Bannister's latter years as a professional included spells at Oxford United (on loan), Nottingham Forest (where, partnering Nigel Clough, he was unable the stop the team being relegated from the Premier League), Stoke City, Lincoln City and Darlington before retiring at the end of the 1995–96 season. He also spent one year (1993–1994) playing for Hong Kong Rangers.
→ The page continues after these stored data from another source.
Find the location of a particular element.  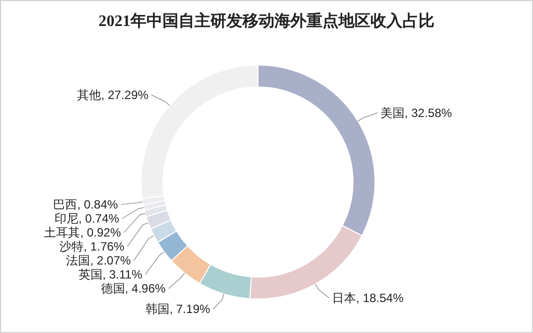

data-label: 印尼, 0.74% is located at coordinates (87, 219).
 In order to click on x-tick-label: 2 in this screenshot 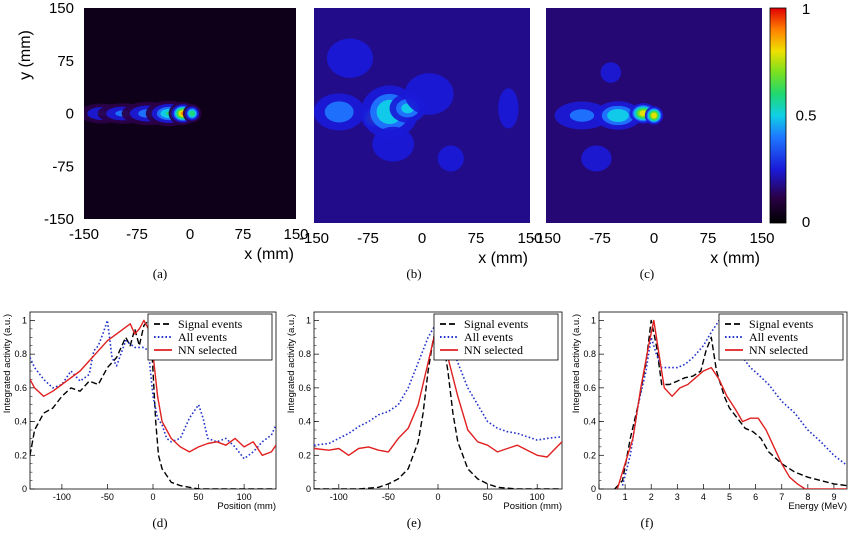, I will do `click(652, 497)`.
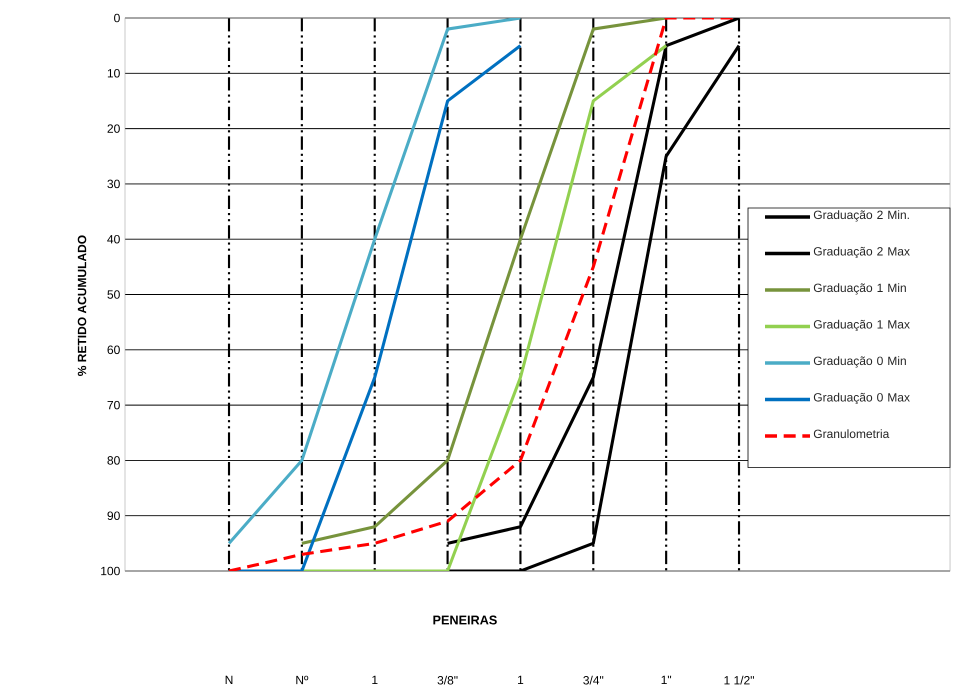 The width and height of the screenshot is (955, 693). Describe the element at coordinates (114, 516) in the screenshot. I see `y-tick-label: 90` at that location.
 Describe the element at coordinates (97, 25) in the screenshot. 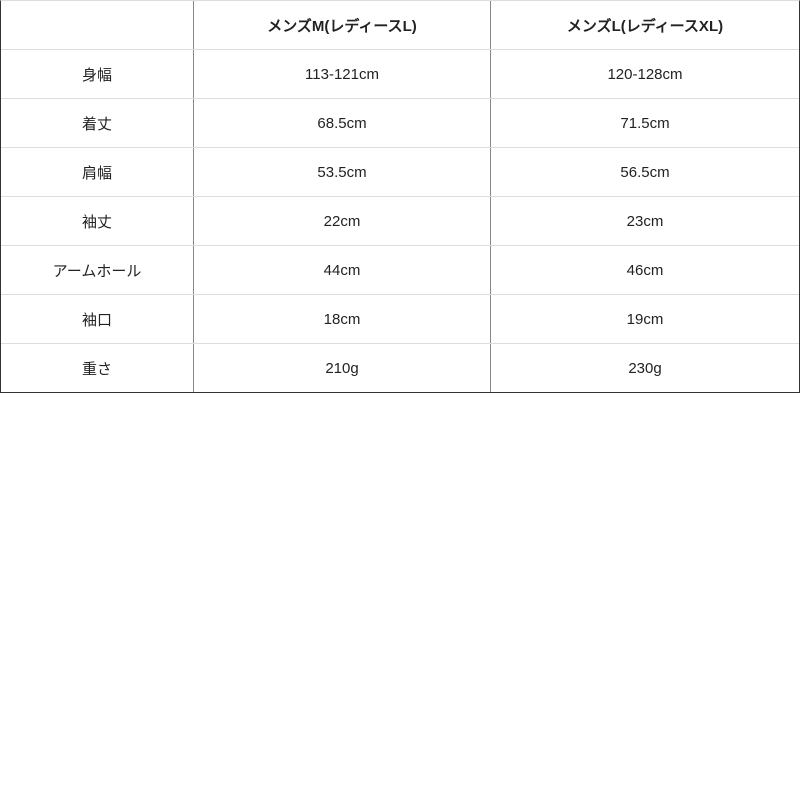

After retiring, he moved to St Ives, Cornwall becoming involved in hotel maintenance and property development. He played for and coached Porthleven in the South Western Football League for several seasons. After about ten years in Cornwall, Bannister and family returned to the Midlands and a job in hotel maintenance in Birmingham.

==Career statistics==
Source:

| Club | Season | League |  |  | FA Cup |  | League Cup |  | Other^{[A]} |  | Total |  |
| Division | Apps | Goals | Apps | Goals | Apps | Goals | Apps | Goals | Apps | Goals |
| Coventry City | 1978–79 | First Division | 4 | 1 | 0 | 0 | 1 | 0 | 0 | 0 | 5 | 1 |
| 1979–80 | First Division | 7 | 0 | 0 | 0 | 0 | 0 | 0 | 0 | 7 | 0 |
| 1980–81 | First Division | 11 | 2 | 2 | 0 | 1 | 0 | 0 | 0 | 14 | 2 |
| Total |  | 22 | 3 | 2 | 0 | 2 | 0 | 0 | 0 | 26 | 3 |
| Detroit Express | 1980 | NASL | 22 | 10 | – |  | – |  | – |  | 22 | 10 |
| Total |  | 22 | 10 | – |  | – |  | – |  | 22 | 10 |
| Sheffield Wednesday | 1981–82 | Second Division | 42 | 21 | 1 | 0 | 2 | 1 | 0 | 0 | 45 | 22 |
| 1982–83 | Second Division | 39 | 20 | 6 | 1 | 5 | 1 | 0 | 0 | 50 | 22 |
| 1983–84 | Second Division | 37 | 14 | 5 | 3 | 6 | 5 | 0 | 0 | 48 | 22 |
| Total |  | 118 | 55 | 12 | 4 | 13 | 7 | 0 | 0 | 143 | 66 |
| Queens Park Rangers | 1984–85 | First Division | 42 | 17 | 1 | 0 | 8 | 5 | 4 | 6 | 55 | 28 |
| 1985–86 | First Division | 36 | 16 | 1 | 0 | 9 | 2 | 0 | 0 | 45 | 18 |
| 1986–87 | First Division | 34 | 15 | 4 | 0 | 3 | 1 | 0 | 0 | 41 | 16 |
| 1987–88 | First Division | 24 | 8 | 3 | 1 | 3 | 1 | 0 | 0 | 30 | 10 |
| Total |  | 136 | 56 | 9 | 1 | 23 | 9 | 4 | 6 | 172 | 72 |
| Coventry City | 1987–88 | First Division | 8 | 1 | 0 | 0 | 0 | 0 | 0 | 0 | 8 | 1 |
| 1988–89 | First Division | 24 | 8 | 0 | 0 | 3 | 2 | 0 | 0 | 27 | 10 |
| 1989–90 | First Division | 11 | 2 | 0 | 0 | 2 | 0 | 0 | 0 | 13 | 2 |
| Total |  | 43 | 11 | 0 | 0 | 5 | 2 | 0 | 0 | 48 | 13 |
| West Bromwich Albion | 1989–90 | Second Division | 13 | 2 | 0 | 0 | 0 | 0 | 0 | 0 | 13 | 2 |
| 1990–91 | Second Division | 44 | 13 | 1 | 0 | 2 | 1 | 1 | 1 | 48 | 15 |
| 1991–92 | Third Division | 15 | 3 | 1 | 0 | 2 | 0 | 2 | 0 | 20 | 3 |
| Total |  | 72 | 18 | 2 | 0 | 4 | 1 | 3 | 1 | 81 | 20 |
| Oxford United (loan) | 1991–92 | Second Division | 10 | 2 | 0 | 0 | 0 | 0 | 0 | 0 | 10 | 2 |
| Nottingham Forest | 1992–93 | Premier League | 31 | 8 | 3 | 1 | 3 | 1 | 0 | 0 | 37 | 10 |
| Stoke City | 1993–94 | First Division | 15 | 2 | 2 | 0 | 0 | 0 | 1 | 0 | 18 | 2 |
| Lincoln City | 1994–95 | Third Division | 29 | 7 | 2 | 1 | 2 | 0 | 1 | 0 | 34 | 8 |
| Darlington | 1995–96 | Third Division | 41 | 10 | 3 | 1 | 2 | 0 | 5 | 0 | 51 | 8 |
| Career Total |  |  | 539 | 182 | 35 | 8 | 54 | 20 | 14 | 7 | 642 | 217 |

A. The "Other" column constitutes appearances and goals in the Anglo-Italian Cup, Football League Trophy, Full Members Cup and UEFA Cup.